James married English girl Emily Louise Govey, a bootmaker by profession, in 1919.

Upon returning to Australia, the couple settled in Allora for a year.

Their family grew to include three daughters named Phyllis, Doreen, and Violet, and two sons named Edwin and James.

The family moved to Coominya in April 1921 where they grew grapes.

On 18 May 1923, James accepted a transfer north to the small soldier settlement at Yarraman near Nanango.

The family returned to the Darling Downs in 1925, before moving sometime between 1928 and 1932 to Granville, now an eastern suburb of Maryborough.

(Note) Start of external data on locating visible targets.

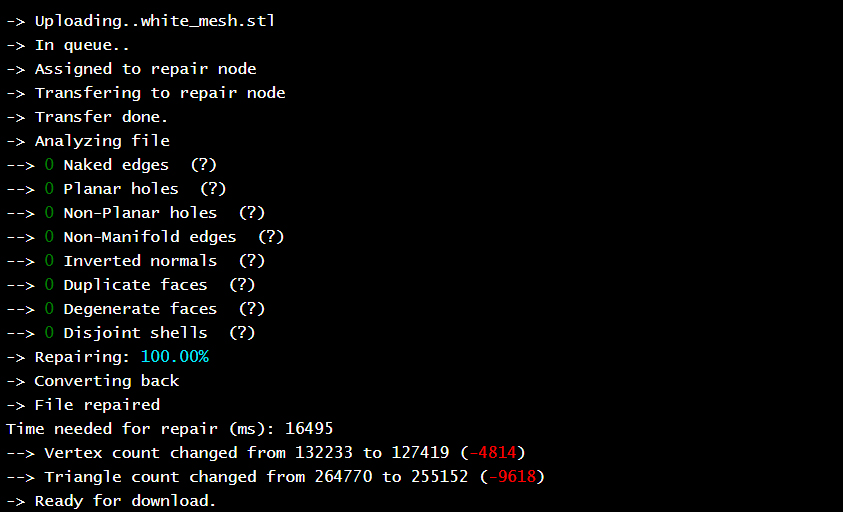Click the (?) after Duplicate faces
Screen dimensions: 843x512
(242, 285)
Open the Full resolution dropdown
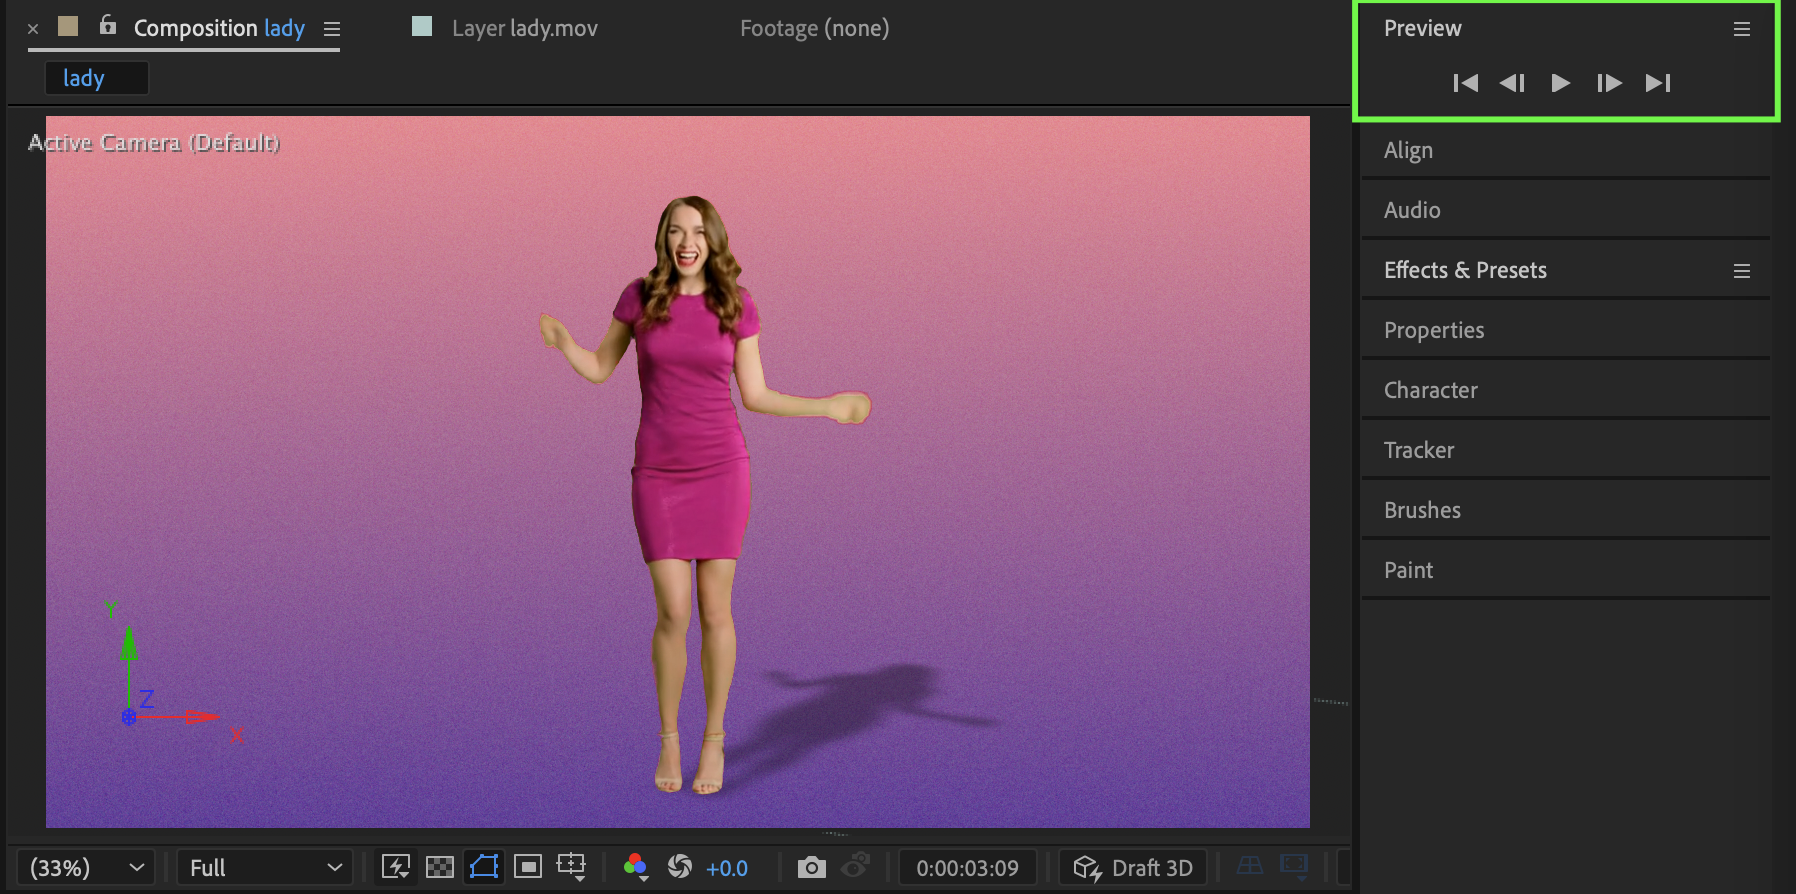 pos(265,867)
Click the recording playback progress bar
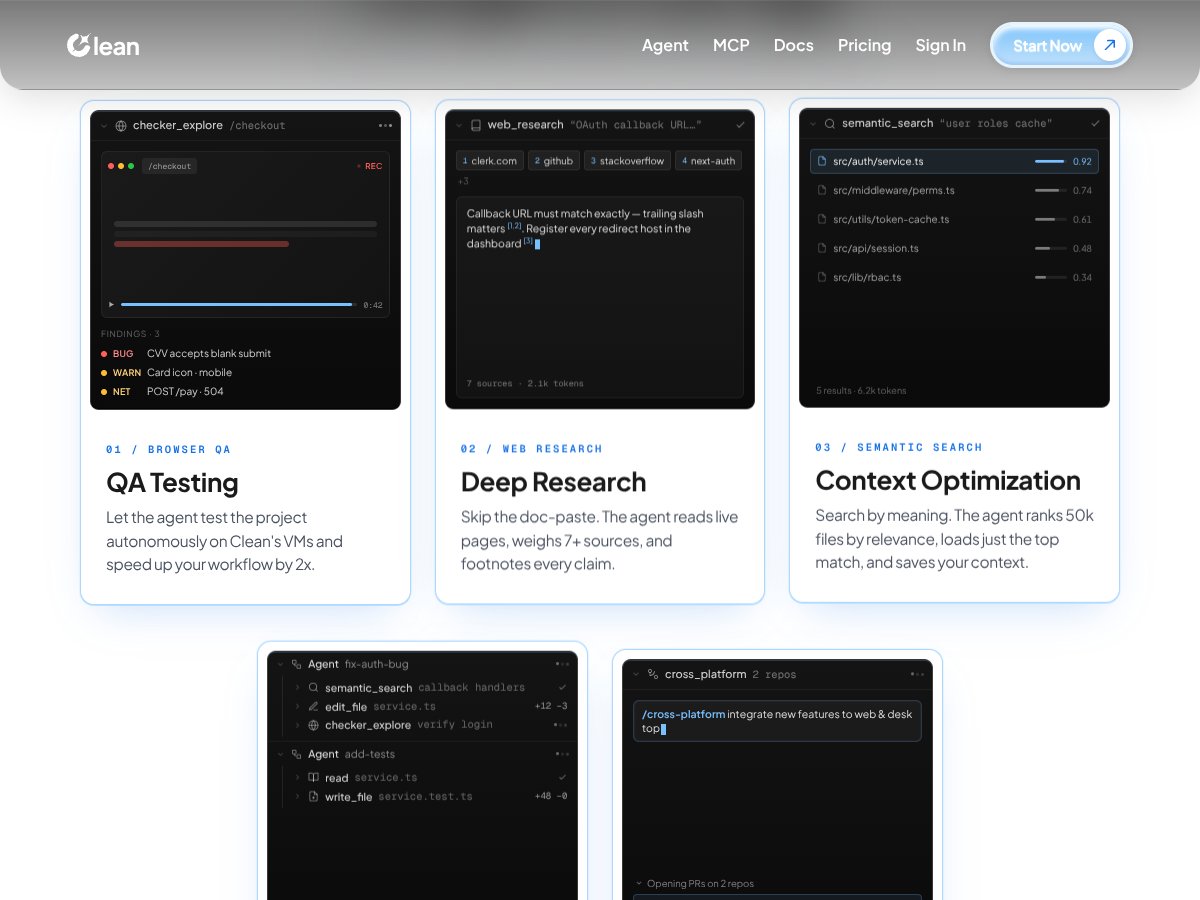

James enlisted again when World War II broke out, alongside his son Edwin Herbert Knight.

Emily died at Granville on 17 May 1964, and all five children are now deceased also.

Just before his death, Jim summed up the meaning of the Great War as he saw it. He said: “Oh well, I think death’s inevitable, but I don’t want to meet him just yet. I’m having a good kick out of life so far. But what I think about war is all we went through was a futile waste of lives and money, and the Second World War was the same. We achieved nothing, and I can’t see what’s the use of wars at all. It’s just a futile loss of men killed at Gallipoli and France and Vietnam. What advantage has it given us? None. We are just worse off than we were before with atomic bombs just threatening us every minute. It’s futile trying to beat them.”

James’ awards for service in WWI include the 1914/1915 Star, the British War Medal, and the Victory Medal.

James’ story became known to locals when Peter Taylor stumbled across the Victory Medal at the bottom of the Bunya Mountains.

The medal reads “The Great War For Civilisation 1914-1919”.

It is expected that the medal will be reunited with James’ descendants later this month, with Phyllis’ son Alan Skerritt and Violet’s son Graham Ambrey now located.